Habib Alaydrus di Luar Batang
Masjid Luar Batang termasuk
masjid terkenal di Jakarta. Tiap hari ratusan orang mendatangi masjid
yang terletak di Pasar Ikan, Jakarta Utara. Tiap malam Jumat pengunjung
mencapai ribuan. Mereka datang dari berbagai tempat di Indonesia, untuk
berziarah ke makam Habib Husein bin Abubakar Alaydrus (wafat 1756) yang
terletak di dalam masjid tersebut. Para peziarah juga datang dari
Singapura, Malaysia dan Brunei Daraussalam.
Habib Umar bin Hafiz bin
Syechbubakar, pendiri Pesantren Darul Mustafa di Tarim, Hadramaut, tiap
tahun bila ke Jakarta tidak melewatkan untuk berziarah ke Luar Batang.
Lebih dari seribu pelajar Indonesia berguru kepadanya di Hadramaut.
Susuhunan dari Surakarta pada awal abad ke-20 juga pernah berziarah ke
Luar Batang disertai sejumlah kerabatnya.

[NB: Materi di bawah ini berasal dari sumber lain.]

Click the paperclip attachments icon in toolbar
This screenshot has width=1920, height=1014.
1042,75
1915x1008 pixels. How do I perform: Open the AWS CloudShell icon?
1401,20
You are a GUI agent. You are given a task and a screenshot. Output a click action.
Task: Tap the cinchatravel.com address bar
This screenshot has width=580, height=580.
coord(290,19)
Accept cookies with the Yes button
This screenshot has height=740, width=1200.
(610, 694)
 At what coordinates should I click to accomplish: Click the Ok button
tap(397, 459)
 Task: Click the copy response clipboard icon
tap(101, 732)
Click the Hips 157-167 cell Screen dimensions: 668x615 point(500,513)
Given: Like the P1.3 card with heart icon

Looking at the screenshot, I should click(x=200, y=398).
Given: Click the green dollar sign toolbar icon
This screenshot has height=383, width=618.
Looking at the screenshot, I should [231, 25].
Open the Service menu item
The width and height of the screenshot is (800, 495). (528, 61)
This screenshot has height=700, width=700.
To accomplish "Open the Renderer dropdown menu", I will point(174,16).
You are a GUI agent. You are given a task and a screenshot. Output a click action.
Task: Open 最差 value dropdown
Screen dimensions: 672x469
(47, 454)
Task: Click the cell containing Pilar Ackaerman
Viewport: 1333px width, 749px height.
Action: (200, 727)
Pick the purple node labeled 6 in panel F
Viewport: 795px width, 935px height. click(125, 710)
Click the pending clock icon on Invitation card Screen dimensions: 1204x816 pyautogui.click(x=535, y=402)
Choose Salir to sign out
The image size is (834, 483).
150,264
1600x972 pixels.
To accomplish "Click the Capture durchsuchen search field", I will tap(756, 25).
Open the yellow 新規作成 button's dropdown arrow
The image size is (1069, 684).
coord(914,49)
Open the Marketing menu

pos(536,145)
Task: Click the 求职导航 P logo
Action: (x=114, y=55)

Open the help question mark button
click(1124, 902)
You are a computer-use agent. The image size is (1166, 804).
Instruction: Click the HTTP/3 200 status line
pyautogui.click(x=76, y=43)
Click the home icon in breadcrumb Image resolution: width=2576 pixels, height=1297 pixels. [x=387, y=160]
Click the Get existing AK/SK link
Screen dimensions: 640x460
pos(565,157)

Menurut sejahrawan Syafaruddin
Usman MHD dari Pontianak, pada peta-peta Batavia abad ke-19, Masjid
Luar Batang terkadang ditulis heiling graf, artinya masjid
keramat. Masjid ini terletak di sebelah Utara tembok kota lama Batavia,
dan tidak berjauhan dengan gudang rempah-rempah VOC yang kini menjadi
Museum Bahari. Luar Batang artinya daerah di Luar Batang (groote boom), yang menutup Pelabuhan Sunda Kalapa pada malam hari.
Turis Tionghoa
Masih menurut Syafarudin,
sejarah Masjid Luar Batang belum dapat disusun dengan jelas, antara lain
karena sumber-sumber historis yang tersedia bertentangan dengan
pandangan umum sekarang, dan kurang lengkap. Berita tertua berasal dari
seorang turis Tionghoa, yang menulis bahwa pada 1736 ia meninggalkan
Batavia dari shengmu gang, artinya pelabuhan makam keramat, yaitu Pelabuhan Sunda Kalapa sekarang.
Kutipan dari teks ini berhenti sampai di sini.